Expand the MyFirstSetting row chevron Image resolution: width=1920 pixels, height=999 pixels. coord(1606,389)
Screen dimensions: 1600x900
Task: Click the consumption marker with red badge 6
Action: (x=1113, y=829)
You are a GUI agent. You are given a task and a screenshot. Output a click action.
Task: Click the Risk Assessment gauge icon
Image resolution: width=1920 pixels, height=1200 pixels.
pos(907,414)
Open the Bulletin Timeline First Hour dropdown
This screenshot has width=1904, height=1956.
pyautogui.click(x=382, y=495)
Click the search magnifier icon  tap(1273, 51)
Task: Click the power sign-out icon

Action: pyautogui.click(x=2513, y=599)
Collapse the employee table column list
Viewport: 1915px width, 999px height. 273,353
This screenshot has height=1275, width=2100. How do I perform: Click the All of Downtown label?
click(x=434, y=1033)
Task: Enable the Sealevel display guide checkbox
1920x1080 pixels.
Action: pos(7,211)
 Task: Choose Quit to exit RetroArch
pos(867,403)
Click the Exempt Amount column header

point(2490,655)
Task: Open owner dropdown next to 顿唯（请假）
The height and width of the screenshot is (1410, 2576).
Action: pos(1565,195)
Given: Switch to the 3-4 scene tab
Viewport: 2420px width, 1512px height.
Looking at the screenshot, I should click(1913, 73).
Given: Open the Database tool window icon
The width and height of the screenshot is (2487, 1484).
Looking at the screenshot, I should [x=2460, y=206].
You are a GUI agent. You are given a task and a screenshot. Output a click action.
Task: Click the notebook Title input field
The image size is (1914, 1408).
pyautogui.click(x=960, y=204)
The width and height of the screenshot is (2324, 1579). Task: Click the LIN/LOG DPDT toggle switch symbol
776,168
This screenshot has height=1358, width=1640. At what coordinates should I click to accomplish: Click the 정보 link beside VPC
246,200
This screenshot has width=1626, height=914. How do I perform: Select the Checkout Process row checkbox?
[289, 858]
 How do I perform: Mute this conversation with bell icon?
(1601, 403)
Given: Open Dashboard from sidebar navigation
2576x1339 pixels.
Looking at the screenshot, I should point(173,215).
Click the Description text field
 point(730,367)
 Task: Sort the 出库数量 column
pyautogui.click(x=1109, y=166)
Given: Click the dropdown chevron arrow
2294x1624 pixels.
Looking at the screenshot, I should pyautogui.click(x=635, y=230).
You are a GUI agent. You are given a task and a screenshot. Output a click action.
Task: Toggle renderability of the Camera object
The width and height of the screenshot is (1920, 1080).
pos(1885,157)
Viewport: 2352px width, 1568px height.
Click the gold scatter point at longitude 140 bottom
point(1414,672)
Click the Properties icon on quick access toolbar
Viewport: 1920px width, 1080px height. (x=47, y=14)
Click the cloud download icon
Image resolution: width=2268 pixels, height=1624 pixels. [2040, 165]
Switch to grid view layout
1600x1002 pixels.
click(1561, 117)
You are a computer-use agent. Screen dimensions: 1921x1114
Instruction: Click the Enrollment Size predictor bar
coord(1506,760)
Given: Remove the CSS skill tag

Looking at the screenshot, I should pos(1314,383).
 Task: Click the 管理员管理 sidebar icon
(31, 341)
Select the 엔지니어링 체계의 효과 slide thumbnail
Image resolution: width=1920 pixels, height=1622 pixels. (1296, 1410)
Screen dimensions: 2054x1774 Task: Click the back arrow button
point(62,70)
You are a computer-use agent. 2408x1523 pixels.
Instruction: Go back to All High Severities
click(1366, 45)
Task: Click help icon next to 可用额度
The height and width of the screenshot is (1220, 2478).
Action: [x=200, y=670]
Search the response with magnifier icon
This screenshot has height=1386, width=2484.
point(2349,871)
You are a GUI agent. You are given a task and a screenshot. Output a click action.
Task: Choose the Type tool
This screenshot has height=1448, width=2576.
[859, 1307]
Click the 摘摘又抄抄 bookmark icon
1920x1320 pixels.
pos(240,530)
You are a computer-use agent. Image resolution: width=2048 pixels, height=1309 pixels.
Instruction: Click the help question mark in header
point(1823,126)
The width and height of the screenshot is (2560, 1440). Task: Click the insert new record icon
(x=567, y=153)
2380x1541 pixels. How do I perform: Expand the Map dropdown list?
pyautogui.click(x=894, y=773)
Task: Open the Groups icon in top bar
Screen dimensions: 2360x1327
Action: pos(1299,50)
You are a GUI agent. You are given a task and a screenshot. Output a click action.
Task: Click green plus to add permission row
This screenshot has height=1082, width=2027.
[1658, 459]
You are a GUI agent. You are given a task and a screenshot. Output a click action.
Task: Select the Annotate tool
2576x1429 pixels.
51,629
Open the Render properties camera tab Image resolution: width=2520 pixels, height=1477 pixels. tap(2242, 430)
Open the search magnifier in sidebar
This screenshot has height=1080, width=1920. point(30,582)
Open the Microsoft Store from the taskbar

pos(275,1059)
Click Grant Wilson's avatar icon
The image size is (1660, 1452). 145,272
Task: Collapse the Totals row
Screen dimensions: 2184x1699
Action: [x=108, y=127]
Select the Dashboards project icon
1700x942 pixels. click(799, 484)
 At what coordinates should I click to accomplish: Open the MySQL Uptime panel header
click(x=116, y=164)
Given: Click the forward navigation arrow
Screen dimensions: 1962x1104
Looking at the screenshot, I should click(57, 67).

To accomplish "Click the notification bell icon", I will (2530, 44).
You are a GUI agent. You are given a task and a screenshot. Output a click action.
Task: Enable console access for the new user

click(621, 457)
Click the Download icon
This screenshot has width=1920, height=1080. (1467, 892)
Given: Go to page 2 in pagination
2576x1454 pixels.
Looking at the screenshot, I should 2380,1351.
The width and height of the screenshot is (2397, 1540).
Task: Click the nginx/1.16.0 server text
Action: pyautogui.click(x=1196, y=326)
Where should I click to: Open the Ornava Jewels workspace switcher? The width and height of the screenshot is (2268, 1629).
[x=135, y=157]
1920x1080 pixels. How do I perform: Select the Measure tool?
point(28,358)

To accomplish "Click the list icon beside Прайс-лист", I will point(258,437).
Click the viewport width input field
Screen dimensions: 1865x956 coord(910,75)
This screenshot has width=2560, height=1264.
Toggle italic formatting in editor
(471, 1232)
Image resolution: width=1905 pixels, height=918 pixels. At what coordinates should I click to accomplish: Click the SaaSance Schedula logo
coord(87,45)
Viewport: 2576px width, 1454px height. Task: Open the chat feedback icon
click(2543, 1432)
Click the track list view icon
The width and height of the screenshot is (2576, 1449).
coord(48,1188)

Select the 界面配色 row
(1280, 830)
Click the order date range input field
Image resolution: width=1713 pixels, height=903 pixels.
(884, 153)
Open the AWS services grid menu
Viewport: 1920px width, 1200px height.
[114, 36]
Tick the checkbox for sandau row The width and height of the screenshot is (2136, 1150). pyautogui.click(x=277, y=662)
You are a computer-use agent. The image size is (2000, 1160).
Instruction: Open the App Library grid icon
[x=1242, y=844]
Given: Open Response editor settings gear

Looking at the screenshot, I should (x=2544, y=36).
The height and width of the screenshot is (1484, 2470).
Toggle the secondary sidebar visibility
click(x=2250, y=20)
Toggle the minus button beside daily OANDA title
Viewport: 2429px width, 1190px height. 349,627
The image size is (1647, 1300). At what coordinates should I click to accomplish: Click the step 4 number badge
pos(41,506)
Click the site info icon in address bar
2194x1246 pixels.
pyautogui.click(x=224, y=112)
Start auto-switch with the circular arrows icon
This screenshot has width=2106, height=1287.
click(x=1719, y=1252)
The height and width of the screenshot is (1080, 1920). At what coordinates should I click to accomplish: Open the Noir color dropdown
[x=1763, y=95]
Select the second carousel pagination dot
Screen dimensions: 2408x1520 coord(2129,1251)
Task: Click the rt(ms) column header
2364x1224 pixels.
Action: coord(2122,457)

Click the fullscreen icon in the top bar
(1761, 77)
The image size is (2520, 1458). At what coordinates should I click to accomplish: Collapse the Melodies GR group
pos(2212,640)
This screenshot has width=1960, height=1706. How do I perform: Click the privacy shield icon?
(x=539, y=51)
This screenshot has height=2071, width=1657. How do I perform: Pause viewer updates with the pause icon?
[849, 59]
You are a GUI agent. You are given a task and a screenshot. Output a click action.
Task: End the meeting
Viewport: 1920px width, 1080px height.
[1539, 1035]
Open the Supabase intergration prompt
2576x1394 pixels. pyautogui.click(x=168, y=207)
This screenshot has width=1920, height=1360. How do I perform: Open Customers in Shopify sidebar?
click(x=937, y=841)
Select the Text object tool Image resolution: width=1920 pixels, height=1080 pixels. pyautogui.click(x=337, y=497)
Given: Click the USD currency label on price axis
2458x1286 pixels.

+===+

## TASK DIRECTIONS
Show each line of the records above containing "next".

## TASK OUTPUT
Task: Open owner dropdown next to 顿唯（请假）
Task: Click help icon next to 可用额度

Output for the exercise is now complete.